Sometimes it feels like I am hollow inside, like I have eviscerated my internal organs. I’ve developed something of a steel core, an emotionless center, a place to retreat when I am smothered by the need to be near her. A place where I can be cruel and pitiless and wish for her to die so I can have my rightful life back, a place where I can be resentful and bitter like my heart was coated in bile. That cold place is often more reassuring than the warm arms of others. I often hear, “If you need anything, just ask.” We both know I won’t ask. Sometimes I say she’s doing okay, just because it’s easier. It’s not really a lie most of the time; she might have felt well enough to get out of bed or was able to eat something without vomiting. How that matches up to their ideas of “okay,” I’ll never know.
Cancer terminology is the language of war: cancer battles and cancer survivors, fighting cancer with all one’s might. When you hear about a woman who has lived with breast cancer for twelve years, the first thing always said is, “She must be so strong.” I do want to remember her strength, but I want to remember the insidious nature of cancer, too. I want to remember my sister crying when my mom told her to leave her to die alone in bed. I want to remember the times when I grit my teeth at the sound of her stream-of-consciousness, pain-pill-induced chatter, my jaw muscles clenching.
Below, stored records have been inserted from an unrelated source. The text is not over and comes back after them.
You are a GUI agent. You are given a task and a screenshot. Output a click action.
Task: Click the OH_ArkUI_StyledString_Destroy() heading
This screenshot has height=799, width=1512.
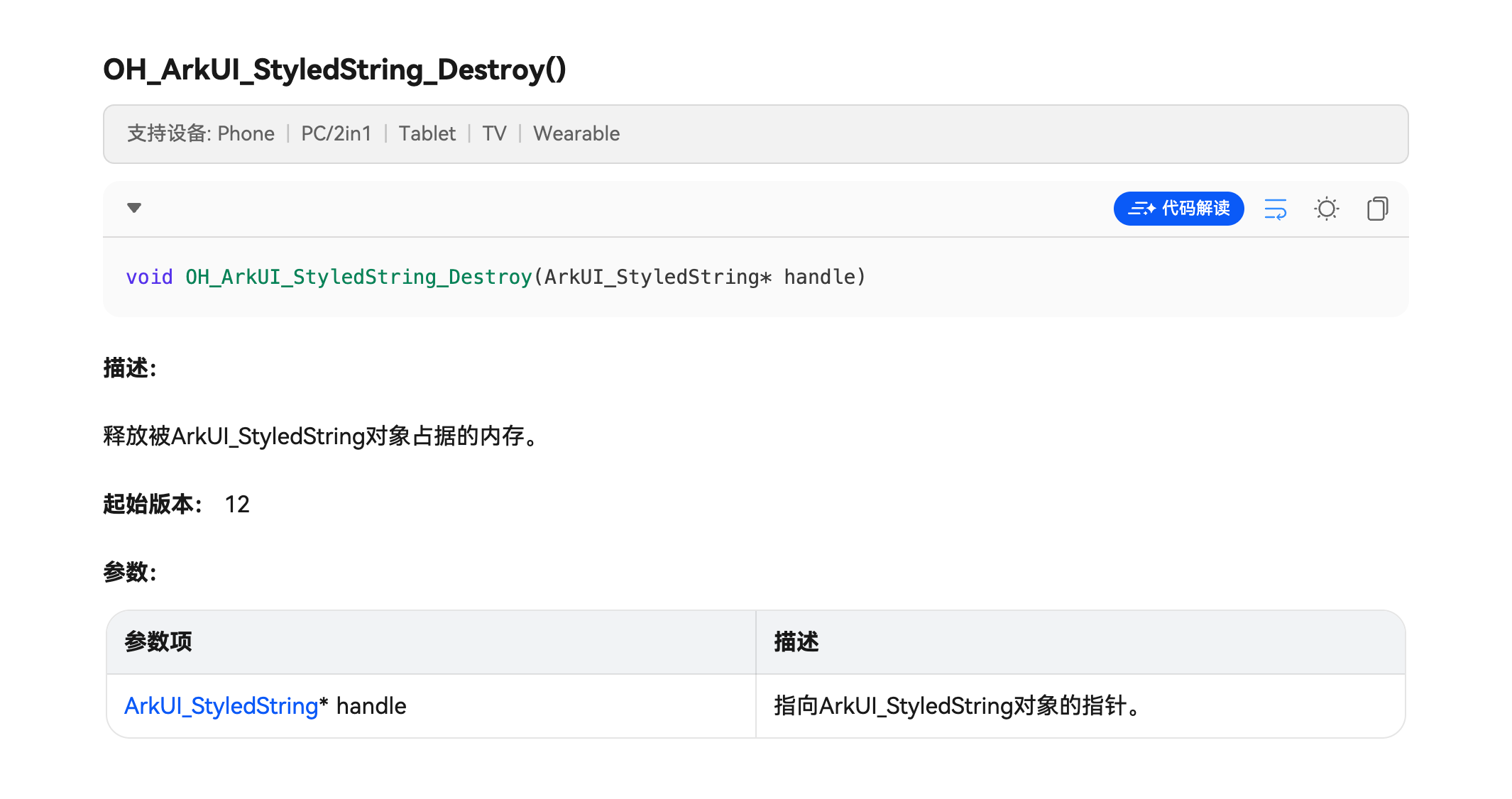point(334,70)
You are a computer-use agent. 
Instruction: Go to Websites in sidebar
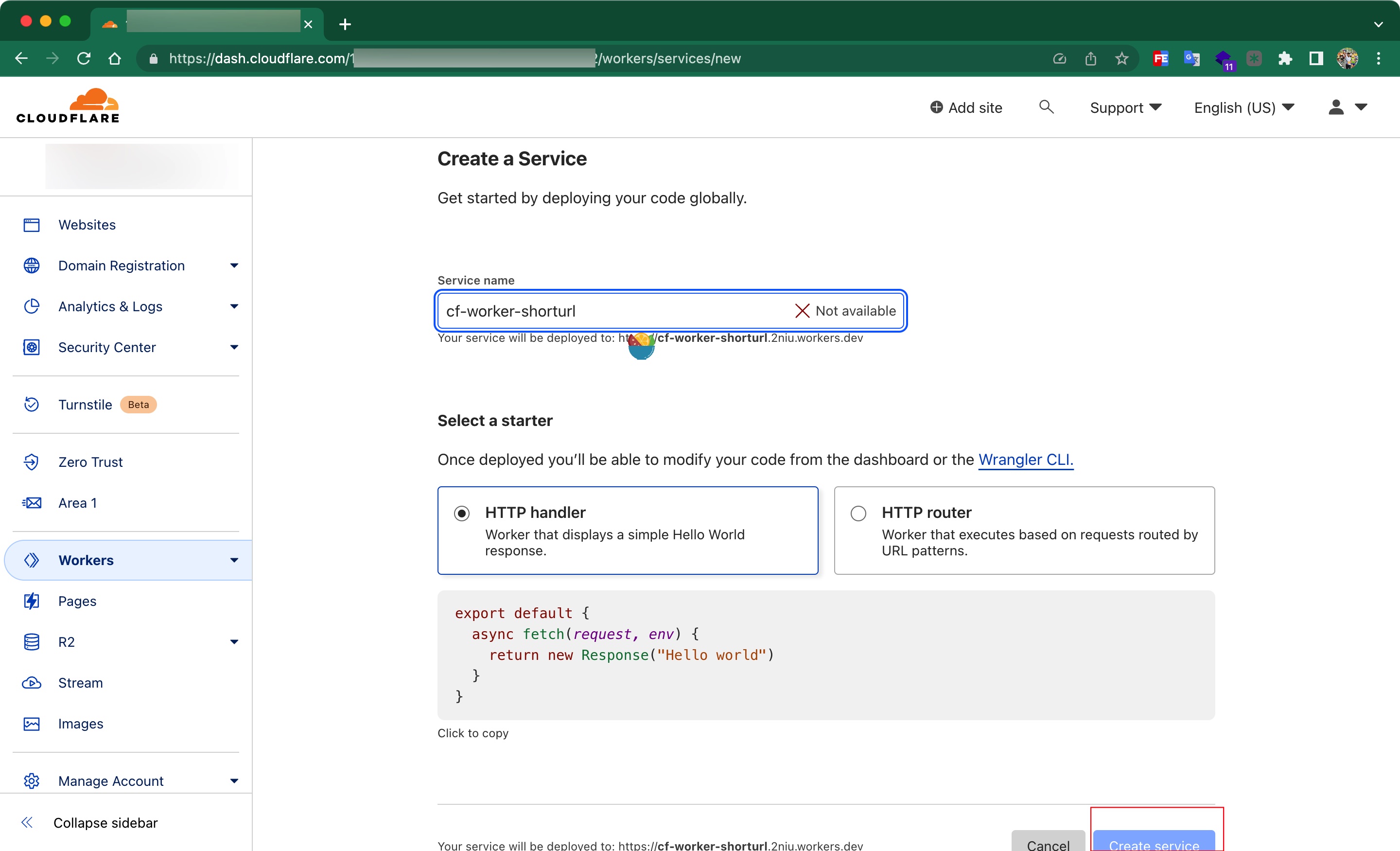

I want to remember how she once told me, “I know exactly how much Phenobarbital it would take to kill me, and I almost have enough.” I want to remember the years I blamed my father for triggering the cancer to come out of hibernation. I want to remember my guilt about not making her life as easy as I could and resentment that I was put in that position to begin with. I want to remember how I hardly went out in my early twenties because my mother couldn’t eat if I wasn’t there to get it for her. I want to remember the times I wished for her to die so I could grieve and finally move away.
I am awed by her strength and tenacity to stay on the precipice for as long as she has, but I wish we both could spend less time there together. We are inextricably linked together, she and I, and it is hard to prepare myself for the loss of someone so fundamental to who I am. Her body is wearing out, disintegrating slowly, and I can no longer burrow in the comforting denial that she will miraculously be able to keep fighting. When her body finally turns to ash I hope I will have learned to finally let her go, like lovers are supposed to do.